La flexibilidad, el verdadero motor de la competitividad
En el corazón de cualquier empresa late un desafío: ajustar la demanda de los clientes con los recursos disponibles. Este equilibrio, aparentemente sencillo en teoría, se convierte en la práctica en un ejercicio constante de incertidumbre, tensiones internas y decisiones estratégicas que pueden marcar la diferencia entre el éxito y el fracaso. El reto de ajustar la demanda de los clientes con los recursos disponibles no es una cuestión teórica, sino una realidad diaria que condiciona la competitividad de todo el sector.
Cuando las fábricas no son capaces de responder a picos de demanda, las consecuencias son inmediatas: retrasos en entregas, pérdida de clientes y deterioro de la imagen comercial. Sin embargo, aumentar capacidad para prevenir estos escenarios tampoco es la solución definitiva. El exceso de capacidad en cualquiera de las secciones productivas lleva implícito elevados costes estructurales y una mayor necesidad de fondos para inventario.

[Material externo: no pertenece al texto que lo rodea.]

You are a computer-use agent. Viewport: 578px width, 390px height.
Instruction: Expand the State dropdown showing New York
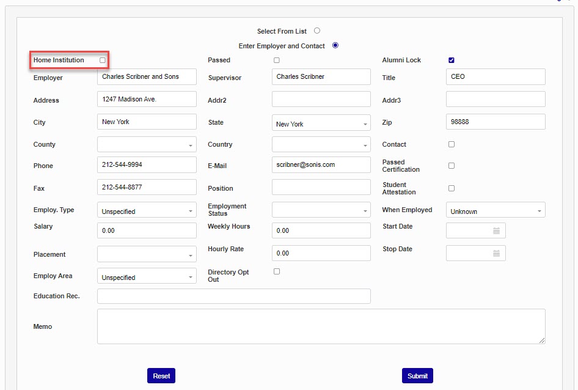pos(321,124)
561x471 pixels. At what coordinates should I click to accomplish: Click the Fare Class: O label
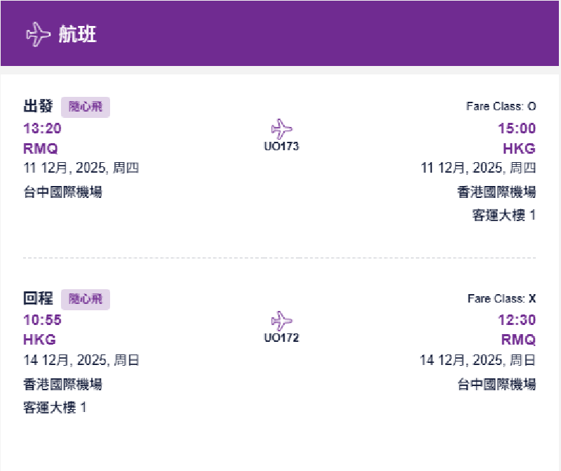[501, 107]
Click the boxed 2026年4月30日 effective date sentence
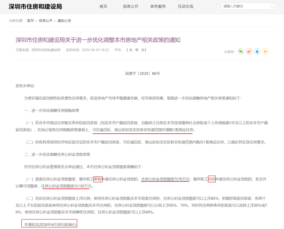284x229 pixels. 49,225
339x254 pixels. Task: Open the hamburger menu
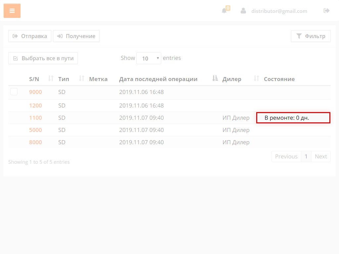[x=12, y=11]

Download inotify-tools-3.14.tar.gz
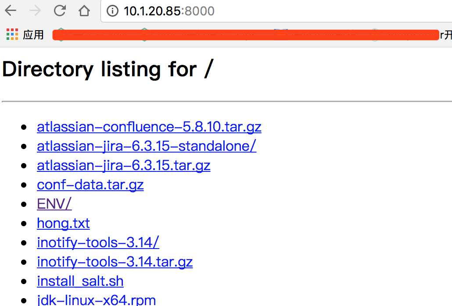115,262
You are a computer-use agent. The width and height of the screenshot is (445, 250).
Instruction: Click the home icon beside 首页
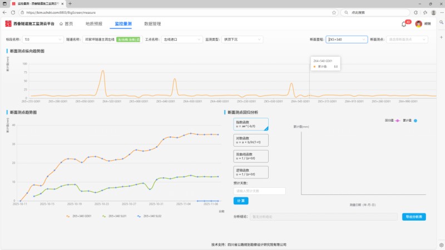pos(61,24)
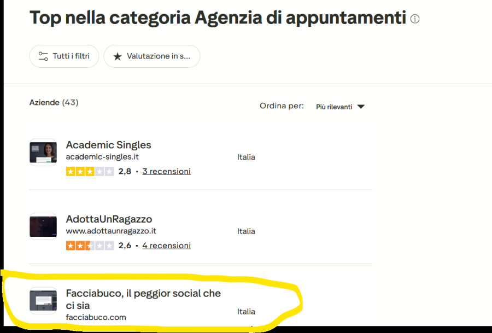Click the second star in Academic Singles rating

pos(80,171)
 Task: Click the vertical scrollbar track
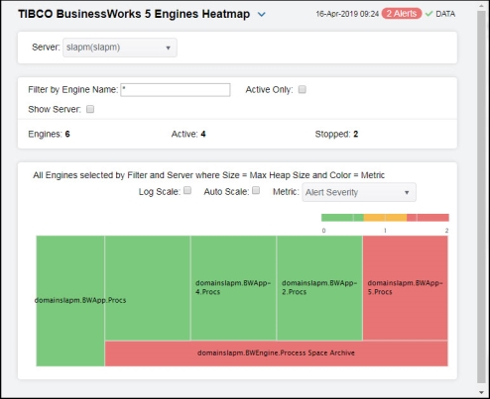[x=481, y=198]
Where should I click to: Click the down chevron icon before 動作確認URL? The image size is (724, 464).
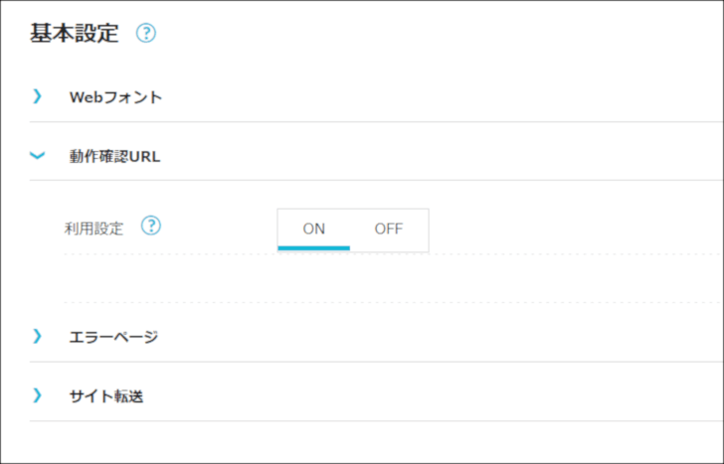tap(38, 155)
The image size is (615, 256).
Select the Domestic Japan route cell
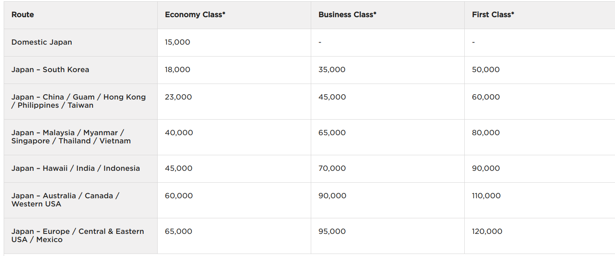(42, 42)
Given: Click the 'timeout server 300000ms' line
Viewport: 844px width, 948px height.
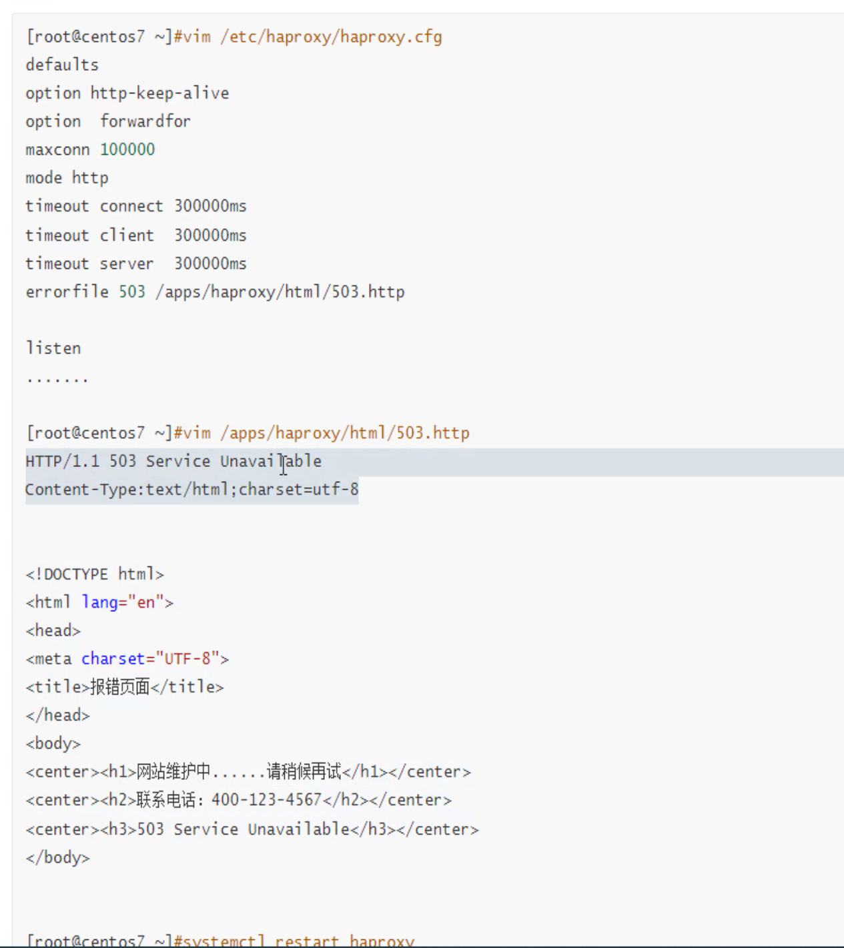Looking at the screenshot, I should click(135, 264).

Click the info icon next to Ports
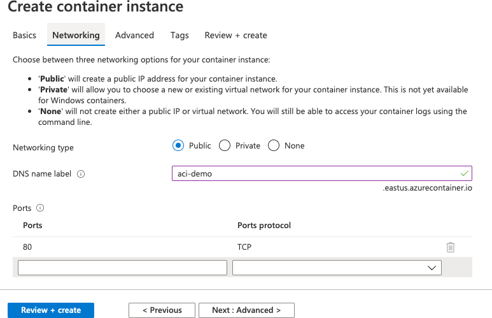pyautogui.click(x=40, y=208)
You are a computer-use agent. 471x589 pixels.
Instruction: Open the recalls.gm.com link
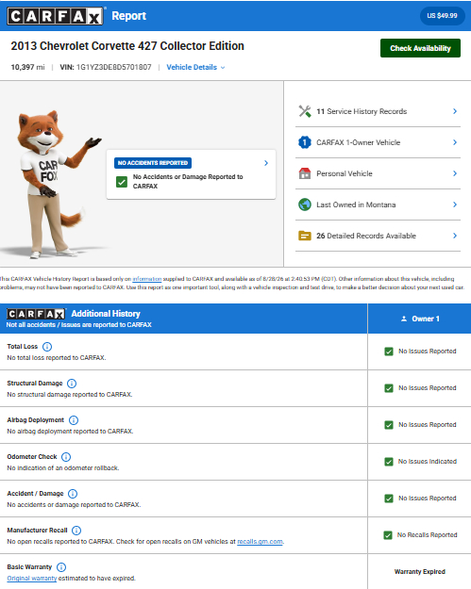click(260, 542)
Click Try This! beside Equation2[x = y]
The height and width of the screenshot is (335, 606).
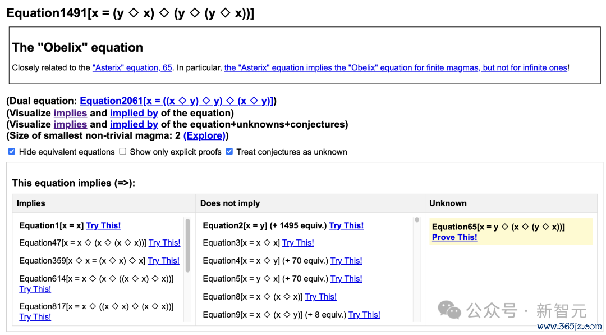[x=346, y=225]
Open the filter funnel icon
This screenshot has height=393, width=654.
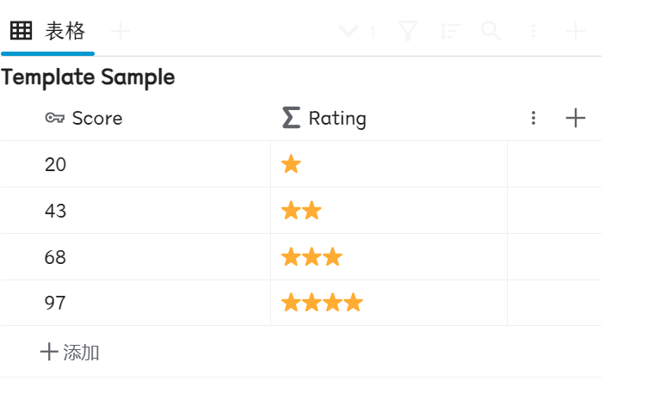(408, 32)
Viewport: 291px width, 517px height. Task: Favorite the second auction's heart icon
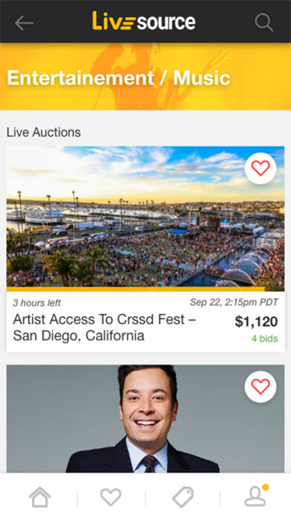tap(261, 386)
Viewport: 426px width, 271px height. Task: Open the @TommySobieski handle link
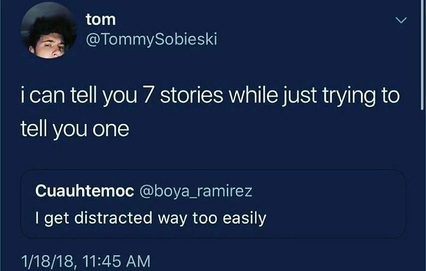click(152, 40)
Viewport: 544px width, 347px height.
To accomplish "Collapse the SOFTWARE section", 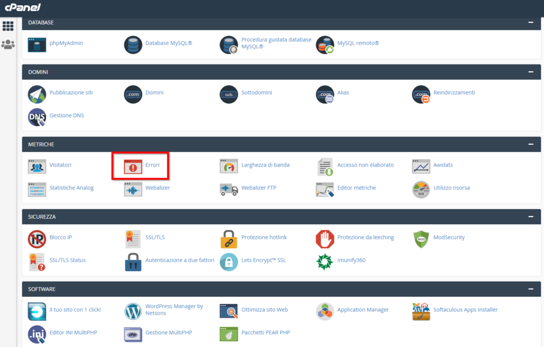I will [530, 289].
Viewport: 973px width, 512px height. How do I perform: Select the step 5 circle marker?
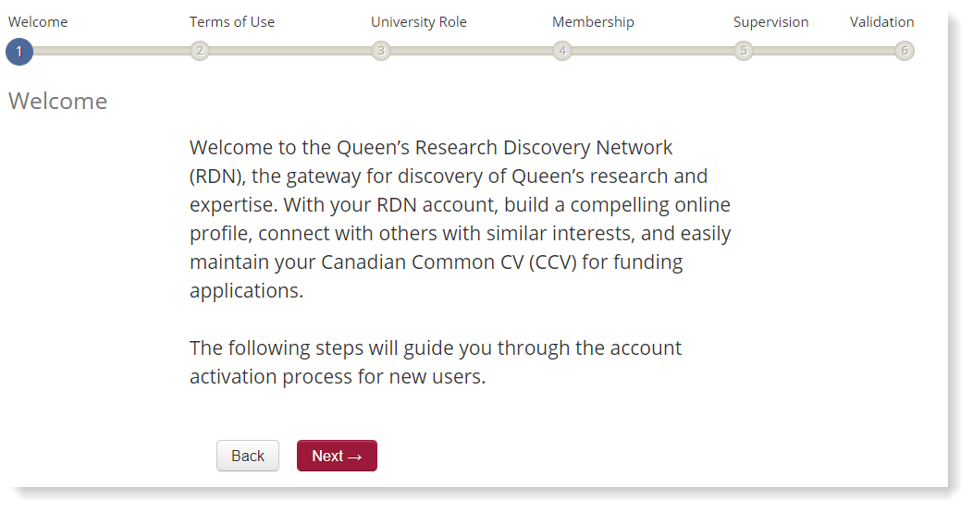pos(744,51)
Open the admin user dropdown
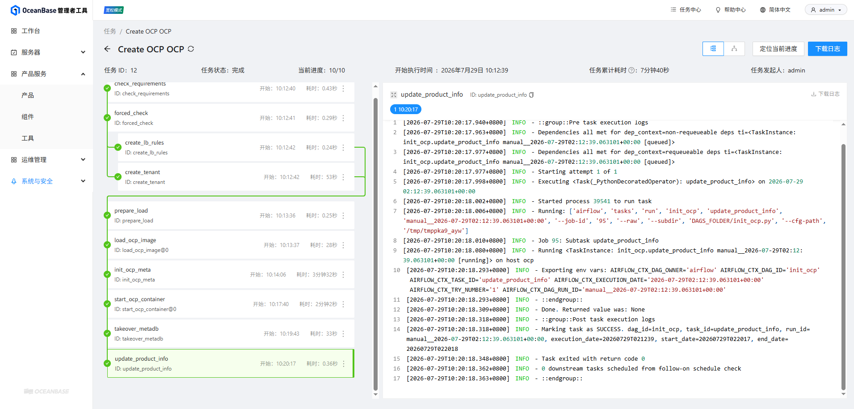 (x=826, y=10)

Este dilema es especialmente crítico en un sector intensivo en capital como el cerámico, donde las decisiones de capacidad (ampliar instalaciones, invertir en equipos o automatizar procesos) son costosas y tienen un impacto a largo plazo. La planificación de la capacidad, que en teoría busca alinear producción y demanda, se convierte en la práctica en un proceso estratégico complejo donde no existe un punto de equilibrio perfecto orientado no solo a responder al presente, sino a anticipar el futuro.
Sin embargo, la dificultad no reside únicamente en los números. Las barreras también son organizativas. Los departamentos comerciales suelen presionar para garantizar niveles máximos de servicio, mientras que las áreas operativas buscan controlar costes y evitar excesos de capacidad. Este conflicto interno es natural, pero puede paralizar la toma de decisiones si no se gestiona adecuadamente.
Además, la complejidad del producto cerámico amplifica el problema. La gran variedad de formatos, acabados, series y cambios constantes en catálogo provoca que pequeñas variaciones en los pedidos puedan generar grandes desajustes en aprovisionamientos, producción e inventarios. Este fenómeno, hace que decisiones aparentemente menores se traduzcan en ineficiencias significativas a lo largo de toda la cadena.
El contexto actual tampoco ayuda. El sector cerámico de la provincia ha vivido en los últimos años episodios de fuerte volatilidad en costes energéticos, tensiones en el suministro de materias primas y un entorno internacional incierto. Estas variables externas afectan directamente a la capacidad operativa y obligan a las empresas a replantear continuamente sus planes de producción. La resiliencia de la cadena de suministro se ha convertido, así, en un factor tan importante como la propia eficiencia productiva.
El sector cerámico ha demostrado históricamente su capacidad para reinventarse frente a situaciones adversas. Hoy, el reto no es menor: transformar la incertidumbre en una oportunidad, y convertir la flexibilidad en el verdadero motor de competitividad. Es un reto continuo que exige visión, coordinación y capacidad de adaptación. Las empresas que lo entiendan no serán necesariamente las que acierten siempre, pero sí las que mejor sepan reaccionar cuando, inevitablemente, se equivoquen. Porque, en un mercado global exigente, no permanecerán las empresas que más produzcan, sino las que mejor sepan adaptarse.
La lección más importante que deja este desafío es que el equilibrio perfecto entre demanda y capacidad no existe. En el sector cerámico, como en muchos otros, la gestión eficiente no consiste en acertar siempre, sino en minimizar el impacto de los errores y reaccionar con agilidad.